Mein Zimmer ist ein Zufluchtsort. So eingerichtet, dass ich mich jederzeit wohlfühle. Wenn ich nach Hause komme, nach einem langen Tag. Dann kann ich mich in mein Bett fallen lassen, auf die vielen Kissen und einen Film auf Netflix schauen. Oder an meinem Schreibtisch etwas zeichnen und Musik über die große Box in der Ecke des Raumes hören. Einfach entspannen und meine Fotos an den Wänden anschauen und mich an die schönen Momente erinnern. 

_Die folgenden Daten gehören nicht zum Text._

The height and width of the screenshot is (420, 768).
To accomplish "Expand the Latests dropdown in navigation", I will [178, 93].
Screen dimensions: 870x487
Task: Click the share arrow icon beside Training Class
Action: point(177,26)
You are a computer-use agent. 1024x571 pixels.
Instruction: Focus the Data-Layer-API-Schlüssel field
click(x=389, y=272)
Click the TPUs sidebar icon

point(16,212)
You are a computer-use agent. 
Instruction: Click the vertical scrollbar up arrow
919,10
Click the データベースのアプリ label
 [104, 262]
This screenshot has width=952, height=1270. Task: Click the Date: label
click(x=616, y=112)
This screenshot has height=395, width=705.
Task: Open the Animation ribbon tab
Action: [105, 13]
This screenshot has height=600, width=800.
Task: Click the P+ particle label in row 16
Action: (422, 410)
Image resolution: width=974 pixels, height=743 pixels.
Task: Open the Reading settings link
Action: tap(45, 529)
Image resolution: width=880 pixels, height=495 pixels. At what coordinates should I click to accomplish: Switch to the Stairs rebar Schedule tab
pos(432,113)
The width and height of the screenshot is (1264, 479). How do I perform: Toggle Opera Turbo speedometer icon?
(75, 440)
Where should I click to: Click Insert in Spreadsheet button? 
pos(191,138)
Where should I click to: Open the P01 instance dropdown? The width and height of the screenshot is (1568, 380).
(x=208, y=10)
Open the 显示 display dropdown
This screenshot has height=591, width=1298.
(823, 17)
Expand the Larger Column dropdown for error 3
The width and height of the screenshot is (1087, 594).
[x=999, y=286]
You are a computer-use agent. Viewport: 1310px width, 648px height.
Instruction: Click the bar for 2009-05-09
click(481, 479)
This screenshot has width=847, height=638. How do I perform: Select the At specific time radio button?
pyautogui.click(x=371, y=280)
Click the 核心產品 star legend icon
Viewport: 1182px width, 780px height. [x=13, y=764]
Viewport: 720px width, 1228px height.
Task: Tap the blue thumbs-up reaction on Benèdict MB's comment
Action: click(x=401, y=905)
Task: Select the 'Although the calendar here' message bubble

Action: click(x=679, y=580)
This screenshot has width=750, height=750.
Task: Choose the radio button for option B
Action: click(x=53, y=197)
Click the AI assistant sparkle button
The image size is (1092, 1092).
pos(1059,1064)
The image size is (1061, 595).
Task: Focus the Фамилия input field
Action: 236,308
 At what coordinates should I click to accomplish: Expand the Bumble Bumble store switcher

Doch jetzt stehe ich schon gar nicht mehr aus dem Bett auf. Ich bleibe in meiner Jogginghose und meinem Schlafshirt, ich trinke Kaffee, um nichts mit meiner Energie den Tag über anzufangen, ich schaue Netflix und schlafe ein, ich zeichne und lasse den Stift aus Unmut fallen, oder schmeiße ihn gegen die Wand.


Ich schwelge nicht in Erinnerungen, wenn ich die Polaroids anschaue. Ich lebe in ihnen.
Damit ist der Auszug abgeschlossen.